• [Materials provided]

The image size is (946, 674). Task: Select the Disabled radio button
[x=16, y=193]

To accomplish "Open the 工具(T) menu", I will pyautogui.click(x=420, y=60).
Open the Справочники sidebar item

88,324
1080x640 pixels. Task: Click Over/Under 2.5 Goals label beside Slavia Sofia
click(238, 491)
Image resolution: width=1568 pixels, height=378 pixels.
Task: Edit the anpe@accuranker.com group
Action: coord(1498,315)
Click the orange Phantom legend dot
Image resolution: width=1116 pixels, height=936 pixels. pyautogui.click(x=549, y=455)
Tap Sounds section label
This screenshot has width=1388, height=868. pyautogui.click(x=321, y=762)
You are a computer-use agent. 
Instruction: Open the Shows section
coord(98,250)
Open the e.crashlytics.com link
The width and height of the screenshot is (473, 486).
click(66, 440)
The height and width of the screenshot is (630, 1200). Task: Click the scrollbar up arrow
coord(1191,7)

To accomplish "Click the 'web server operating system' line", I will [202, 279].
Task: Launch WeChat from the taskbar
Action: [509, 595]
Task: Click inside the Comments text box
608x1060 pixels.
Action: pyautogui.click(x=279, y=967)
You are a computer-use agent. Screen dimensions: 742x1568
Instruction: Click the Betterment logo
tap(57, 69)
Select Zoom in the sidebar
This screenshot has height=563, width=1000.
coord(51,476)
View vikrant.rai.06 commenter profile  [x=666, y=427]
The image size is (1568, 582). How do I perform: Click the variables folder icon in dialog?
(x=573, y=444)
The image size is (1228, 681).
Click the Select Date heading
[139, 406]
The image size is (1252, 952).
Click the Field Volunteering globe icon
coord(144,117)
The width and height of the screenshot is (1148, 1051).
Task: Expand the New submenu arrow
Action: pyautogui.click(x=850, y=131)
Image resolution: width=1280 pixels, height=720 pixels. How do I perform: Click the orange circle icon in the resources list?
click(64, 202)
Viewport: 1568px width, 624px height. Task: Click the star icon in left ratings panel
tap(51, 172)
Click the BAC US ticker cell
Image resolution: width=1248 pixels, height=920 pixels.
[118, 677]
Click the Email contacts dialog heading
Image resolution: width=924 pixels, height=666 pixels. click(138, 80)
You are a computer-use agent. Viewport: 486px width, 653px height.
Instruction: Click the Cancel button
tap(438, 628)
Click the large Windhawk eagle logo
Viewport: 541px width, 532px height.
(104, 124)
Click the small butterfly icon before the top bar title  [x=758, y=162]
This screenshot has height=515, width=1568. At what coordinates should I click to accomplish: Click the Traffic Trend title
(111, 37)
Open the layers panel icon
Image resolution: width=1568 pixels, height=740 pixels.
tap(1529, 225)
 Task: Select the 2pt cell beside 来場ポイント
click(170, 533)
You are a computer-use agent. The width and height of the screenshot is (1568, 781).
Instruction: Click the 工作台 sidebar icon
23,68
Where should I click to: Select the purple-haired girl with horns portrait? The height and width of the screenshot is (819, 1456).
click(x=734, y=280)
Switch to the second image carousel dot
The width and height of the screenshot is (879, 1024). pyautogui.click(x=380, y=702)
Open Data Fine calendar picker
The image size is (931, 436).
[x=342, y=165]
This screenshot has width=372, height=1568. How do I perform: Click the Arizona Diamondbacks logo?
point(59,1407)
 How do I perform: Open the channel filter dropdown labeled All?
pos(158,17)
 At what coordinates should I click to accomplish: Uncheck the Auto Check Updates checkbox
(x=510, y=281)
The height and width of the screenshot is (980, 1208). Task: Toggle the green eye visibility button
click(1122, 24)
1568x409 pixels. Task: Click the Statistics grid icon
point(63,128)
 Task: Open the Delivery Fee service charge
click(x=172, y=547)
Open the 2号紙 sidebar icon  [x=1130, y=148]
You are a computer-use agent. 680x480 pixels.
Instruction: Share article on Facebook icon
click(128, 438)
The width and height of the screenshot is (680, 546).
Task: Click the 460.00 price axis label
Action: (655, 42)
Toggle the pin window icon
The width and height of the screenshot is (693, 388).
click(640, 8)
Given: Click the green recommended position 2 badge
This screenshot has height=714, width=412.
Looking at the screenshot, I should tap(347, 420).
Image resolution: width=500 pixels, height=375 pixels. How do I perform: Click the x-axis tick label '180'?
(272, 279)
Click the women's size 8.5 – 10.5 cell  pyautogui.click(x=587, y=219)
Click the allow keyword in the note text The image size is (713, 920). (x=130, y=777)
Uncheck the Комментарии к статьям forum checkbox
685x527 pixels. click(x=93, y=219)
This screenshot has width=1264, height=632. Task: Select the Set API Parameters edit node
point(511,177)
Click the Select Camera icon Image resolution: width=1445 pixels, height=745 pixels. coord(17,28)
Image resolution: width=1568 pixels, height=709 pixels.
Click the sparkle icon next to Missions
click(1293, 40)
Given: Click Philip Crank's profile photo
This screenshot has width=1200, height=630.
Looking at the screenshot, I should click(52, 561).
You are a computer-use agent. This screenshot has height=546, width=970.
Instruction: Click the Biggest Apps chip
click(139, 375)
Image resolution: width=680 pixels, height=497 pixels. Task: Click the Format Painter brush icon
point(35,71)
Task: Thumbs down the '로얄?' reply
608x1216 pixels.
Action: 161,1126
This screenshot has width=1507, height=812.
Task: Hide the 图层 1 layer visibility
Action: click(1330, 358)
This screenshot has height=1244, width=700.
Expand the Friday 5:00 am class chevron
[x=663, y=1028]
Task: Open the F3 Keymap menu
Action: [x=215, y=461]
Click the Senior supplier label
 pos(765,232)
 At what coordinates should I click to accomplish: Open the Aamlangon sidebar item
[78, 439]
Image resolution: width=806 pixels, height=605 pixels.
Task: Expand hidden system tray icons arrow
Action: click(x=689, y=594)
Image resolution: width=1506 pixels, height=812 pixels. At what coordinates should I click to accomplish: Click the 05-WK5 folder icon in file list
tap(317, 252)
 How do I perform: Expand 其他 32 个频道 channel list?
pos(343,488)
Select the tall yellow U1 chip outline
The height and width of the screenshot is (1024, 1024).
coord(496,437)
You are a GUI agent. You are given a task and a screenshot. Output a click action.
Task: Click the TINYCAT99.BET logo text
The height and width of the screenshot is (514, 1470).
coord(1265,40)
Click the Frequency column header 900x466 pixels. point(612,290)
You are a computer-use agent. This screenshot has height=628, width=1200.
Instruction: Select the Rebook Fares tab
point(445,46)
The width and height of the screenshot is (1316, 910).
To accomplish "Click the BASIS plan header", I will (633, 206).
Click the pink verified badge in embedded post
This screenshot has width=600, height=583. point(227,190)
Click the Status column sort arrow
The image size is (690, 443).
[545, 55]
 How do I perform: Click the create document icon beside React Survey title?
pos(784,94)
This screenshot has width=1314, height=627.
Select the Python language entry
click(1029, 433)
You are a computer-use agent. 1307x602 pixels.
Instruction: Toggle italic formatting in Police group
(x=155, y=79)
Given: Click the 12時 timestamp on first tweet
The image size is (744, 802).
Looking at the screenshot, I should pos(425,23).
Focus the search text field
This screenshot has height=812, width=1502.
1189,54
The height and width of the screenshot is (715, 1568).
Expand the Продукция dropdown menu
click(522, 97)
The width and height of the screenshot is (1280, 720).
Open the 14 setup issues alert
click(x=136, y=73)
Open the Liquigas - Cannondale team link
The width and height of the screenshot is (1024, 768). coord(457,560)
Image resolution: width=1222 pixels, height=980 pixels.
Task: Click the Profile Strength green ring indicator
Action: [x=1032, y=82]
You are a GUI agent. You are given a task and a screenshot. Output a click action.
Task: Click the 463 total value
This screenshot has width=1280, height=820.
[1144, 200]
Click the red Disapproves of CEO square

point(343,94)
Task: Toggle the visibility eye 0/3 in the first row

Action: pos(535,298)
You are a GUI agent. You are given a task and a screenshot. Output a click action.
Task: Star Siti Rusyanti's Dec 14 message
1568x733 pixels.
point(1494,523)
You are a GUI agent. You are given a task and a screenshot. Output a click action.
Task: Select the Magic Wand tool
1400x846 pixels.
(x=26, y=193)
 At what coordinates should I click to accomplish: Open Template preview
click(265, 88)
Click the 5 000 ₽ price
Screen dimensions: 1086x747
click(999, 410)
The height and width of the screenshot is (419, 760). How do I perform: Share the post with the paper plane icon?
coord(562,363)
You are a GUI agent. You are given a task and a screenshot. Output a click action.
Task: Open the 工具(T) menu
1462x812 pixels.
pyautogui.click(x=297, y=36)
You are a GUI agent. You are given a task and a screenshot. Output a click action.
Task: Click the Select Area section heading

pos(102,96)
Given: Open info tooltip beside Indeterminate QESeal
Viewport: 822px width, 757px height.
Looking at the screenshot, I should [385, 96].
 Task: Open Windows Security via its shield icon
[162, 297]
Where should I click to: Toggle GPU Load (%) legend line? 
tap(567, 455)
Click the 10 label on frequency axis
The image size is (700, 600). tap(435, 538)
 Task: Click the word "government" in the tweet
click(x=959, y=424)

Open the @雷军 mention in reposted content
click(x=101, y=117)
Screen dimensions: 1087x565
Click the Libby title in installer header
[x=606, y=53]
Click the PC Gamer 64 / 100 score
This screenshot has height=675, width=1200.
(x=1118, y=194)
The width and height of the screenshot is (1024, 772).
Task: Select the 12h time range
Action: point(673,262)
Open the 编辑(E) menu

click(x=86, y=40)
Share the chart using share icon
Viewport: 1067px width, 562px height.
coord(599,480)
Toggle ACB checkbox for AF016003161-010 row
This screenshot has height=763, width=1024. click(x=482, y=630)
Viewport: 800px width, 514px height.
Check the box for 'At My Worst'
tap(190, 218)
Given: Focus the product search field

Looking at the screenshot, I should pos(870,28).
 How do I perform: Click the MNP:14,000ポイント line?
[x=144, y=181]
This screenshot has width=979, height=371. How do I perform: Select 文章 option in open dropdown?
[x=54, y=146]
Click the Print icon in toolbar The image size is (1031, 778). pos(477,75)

• [Activity]
Only the lines above starting at the one containing "The image size is (931, 436)." and ending at the one containing "Given: Click Philip Crank's profile photo", both included, are to be returned, exactly as they read.

• [Exercise result]
The image size is (931, 436).
[x=342, y=165]
This screenshot has width=372, height=1568. How do I perform: Click the Arizona Diamondbacks logo?
point(59,1407)
 How do I perform: Open the channel filter dropdown labeled All?
pos(158,17)
 At what coordinates should I click to accomplish: Uncheck the Auto Check Updates checkbox
(x=510, y=281)
The height and width of the screenshot is (980, 1208). Task: Toggle the green eye visibility button
click(1122, 24)
1568x409 pixels. Task: Click the Statistics grid icon
point(63,128)
 Task: Open the Delivery Fee service charge
click(x=172, y=547)
Open the 2号紙 sidebar icon  [x=1130, y=148]
You are a computer-use agent. 680x480 pixels.
Instruction: Share article on Facebook icon
click(128, 438)
The width and height of the screenshot is (680, 546).
Task: Click the 460.00 price axis label
Action: (655, 42)
Toggle the pin window icon
The width and height of the screenshot is (693, 388).
click(640, 8)
Given: Click the green recommended position 2 badge
This screenshot has height=714, width=412.
Looking at the screenshot, I should tap(347, 420).
Image resolution: width=500 pixels, height=375 pixels. How do I perform: Click the x-axis tick label '180'?
(272, 279)
Click the women's size 8.5 – 10.5 cell  pyautogui.click(x=587, y=219)
Click the allow keyword in the note text The image size is (713, 920). (x=130, y=777)
Uncheck the Комментарии к статьям forum checkbox
685x527 pixels. click(x=93, y=219)
This screenshot has width=1264, height=632. Task: Select the Set API Parameters edit node
point(511,177)
Click the Select Camera icon Image resolution: width=1445 pixels, height=745 pixels. coord(17,28)
Image resolution: width=1568 pixels, height=709 pixels.
Click the sparkle icon next to Missions
click(1293, 40)
Given: Click Philip Crank's profile photo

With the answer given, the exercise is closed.